Он, бесспорно, намного опередил свое время. У него бывали “просто гениальные прорывы в вечность”, как он без ложной скромности сам их определял.

Конечно, иногда у него бывали и обратные “антигениальные прорывы” – нежелание и неумение понять самые обыкновенные вещи. Но и они интересны, характерны и помогают понять Гумилева – живого Гумилева.

Да, мне действительно следовало бы записать мои разговоры с ним.

* * *

Январский полдень, солнечный и морозный.

Мы, набегавшись в Таврическом саду, как мы часто делали, сели отдохнуть на “оснеженную” скамейку.

Гумилев смахнул снег с полы своей дохи, улыбнулся широко и вдруг совершенно неожиданно для меня “погрузился в прошлое”.

– Я в мае 1917 года был откомандирован в Салоники, – говорит он, будто отвечает на вопрос: “Что вы делали в мае 1917 года?”

Но, хотя я и не задавала ему этого вопроса, я всегда готова его слушать.

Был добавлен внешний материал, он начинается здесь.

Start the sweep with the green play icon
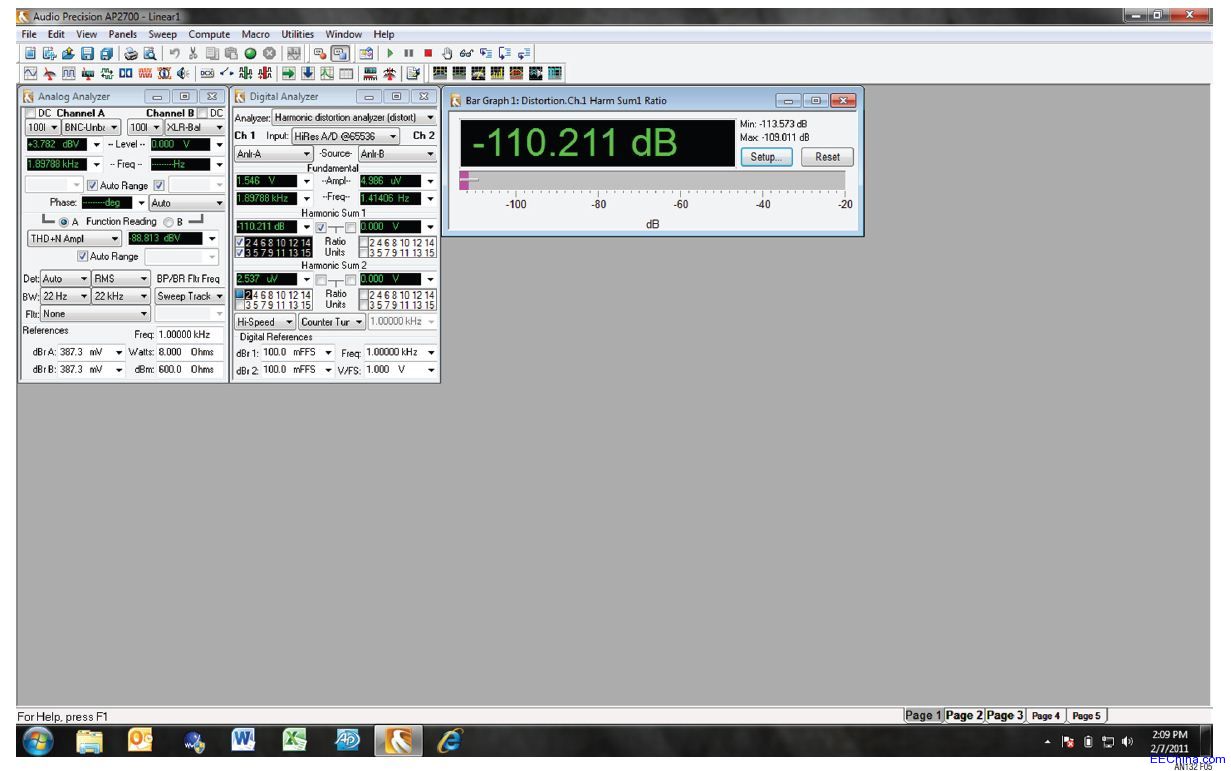The width and height of the screenshot is (1231, 771). pyautogui.click(x=390, y=53)

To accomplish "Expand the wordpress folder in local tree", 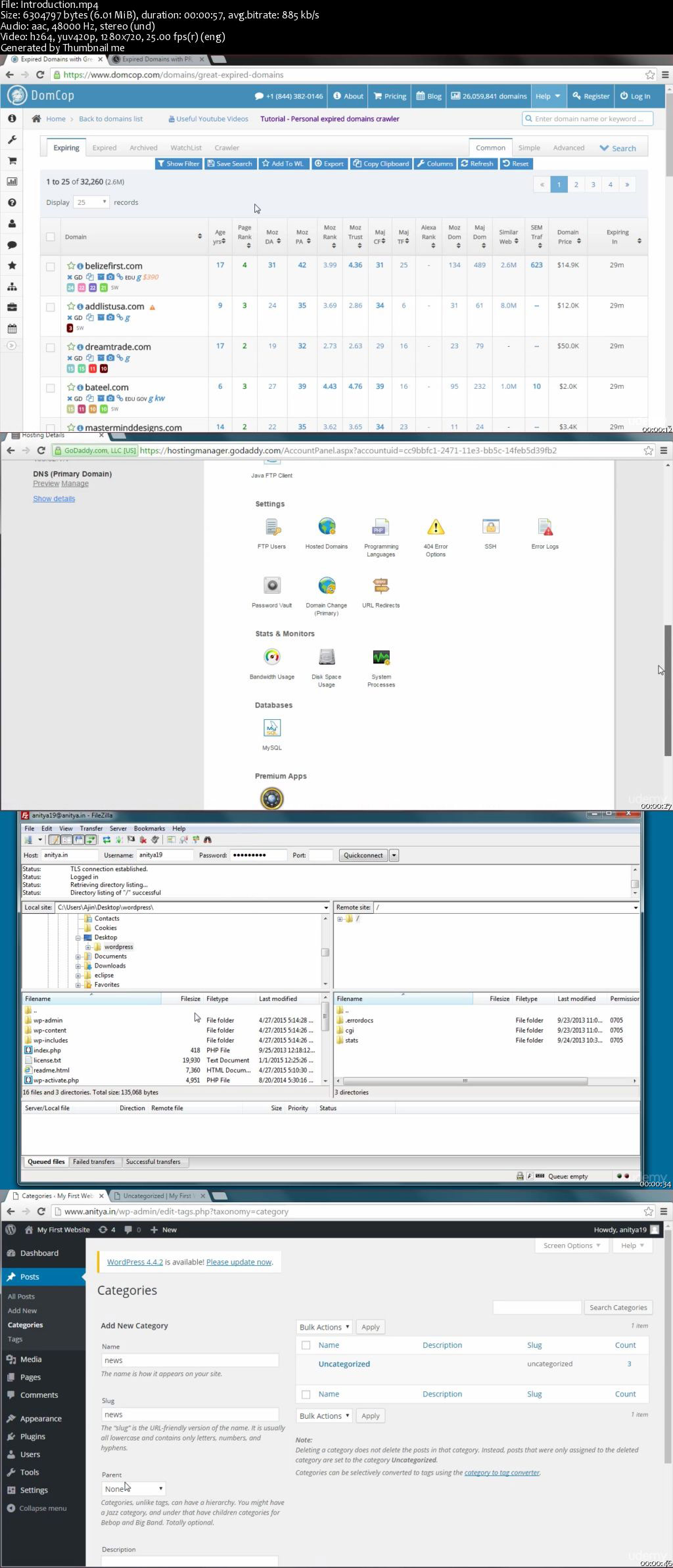I will (x=88, y=947).
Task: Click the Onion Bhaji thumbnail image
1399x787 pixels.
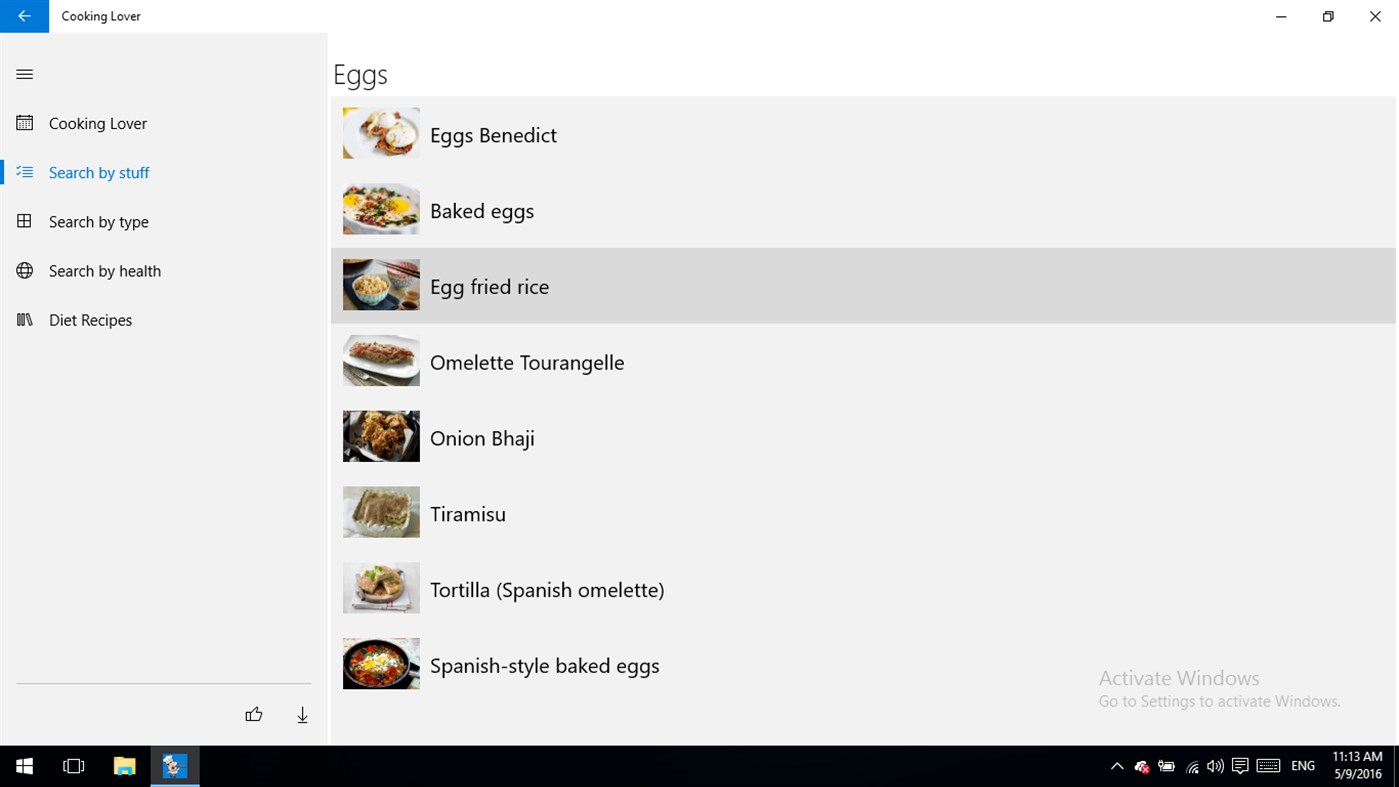Action: 381,436
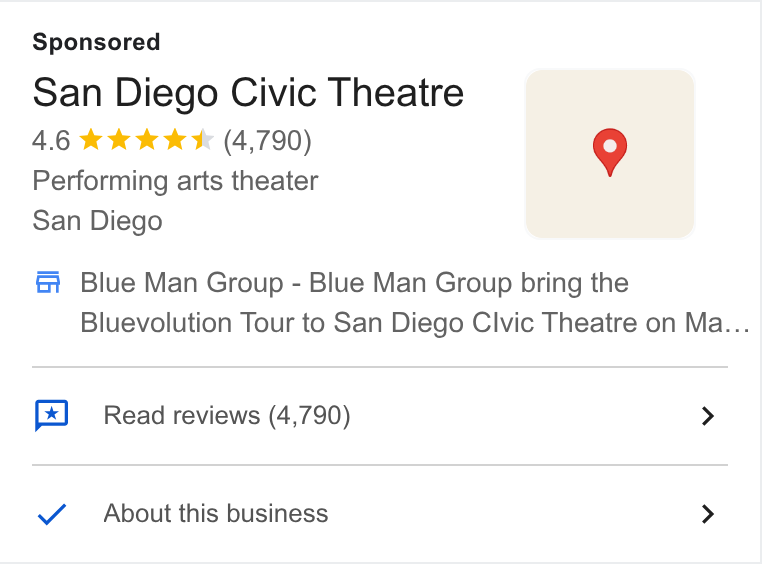This screenshot has width=762, height=564.
Task: Open San Diego Civic Theatre title link
Action: [248, 92]
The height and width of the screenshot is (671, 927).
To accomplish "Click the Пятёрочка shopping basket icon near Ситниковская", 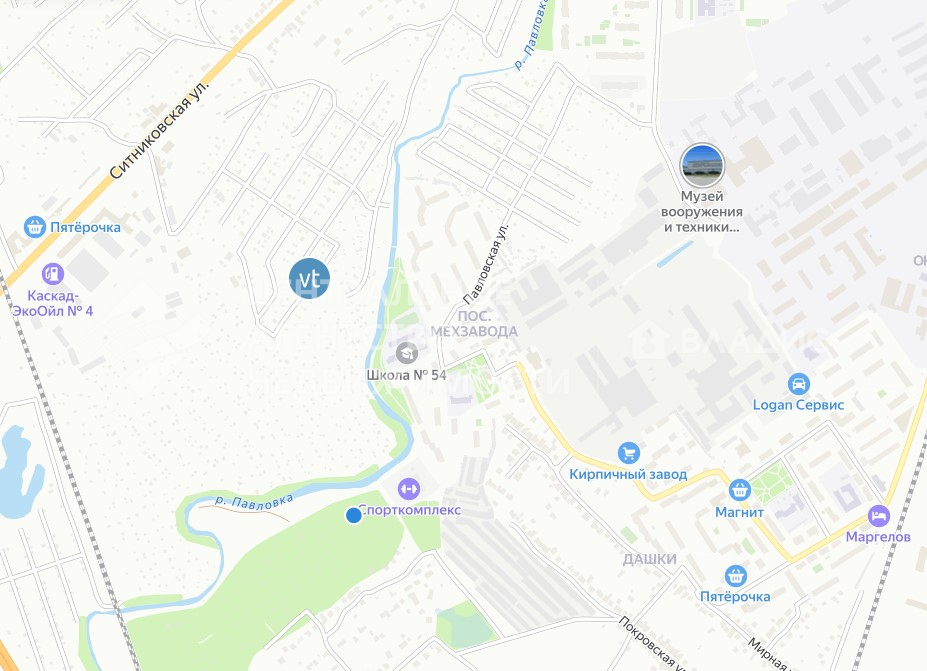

А он продолжает:

– Я застрял в Париже надолго и так до Салоник и не добрался. В Париже я прекрасно жил, гораздо лучше, чем прежде, встречался с художниками. С Гончаровой и Ларионовым я даже подружился. И французских поэтов видел много, чаще других Морраса.

Ну и, конечно, влюбился. Без влюбленности у меня ведь никогда ничего не обходится. А тут я даже сильно влюбился. И писал ей стихи. Нет, я не могу, как Пушкин, сказать о себе: “Но я любя был глуп и нем”. Впрочем, ведь и у него много любовных стихотворений. А я как влюблюсь, так сразу и запою. Правда, скорее петухом, чем соловьем. Но кое-что из этой продукции бывает и удачно.

Он подробно рассказывает о своем парижском увлечении, о всех перипетиях его и для иллюстрации читает стихи из “альбома в настоящий том”, посвященные “любви несчастной Гумилева, в год четвертый мировой войны”.